[Interface element records]
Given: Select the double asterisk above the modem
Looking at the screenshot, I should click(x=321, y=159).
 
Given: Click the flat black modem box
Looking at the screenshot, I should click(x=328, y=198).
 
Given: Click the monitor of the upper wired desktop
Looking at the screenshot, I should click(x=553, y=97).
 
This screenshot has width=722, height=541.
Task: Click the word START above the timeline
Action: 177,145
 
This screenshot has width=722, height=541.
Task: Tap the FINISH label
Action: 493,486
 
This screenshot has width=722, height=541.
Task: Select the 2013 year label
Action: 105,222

→ **TO BE DONE**:
Output the rows above without any changes.

→ **EXERCISE ANSWER**:
Given: Select the double asterisk above the modem
Looking at the screenshot, I should click(x=321, y=159).
 
Given: Click the flat black modem box
Looking at the screenshot, I should click(x=328, y=198).
 
Given: Click the monitor of the upper wired desktop
Looking at the screenshot, I should click(x=553, y=97).
 
This screenshot has width=722, height=541.
Task: Click the word START above the timeline
Action: 177,145
 
This screenshot has width=722, height=541.
Task: Tap the FINISH label
Action: 493,486
 
This screenshot has width=722, height=541.
Task: Select the 2013 year label
Action: 105,222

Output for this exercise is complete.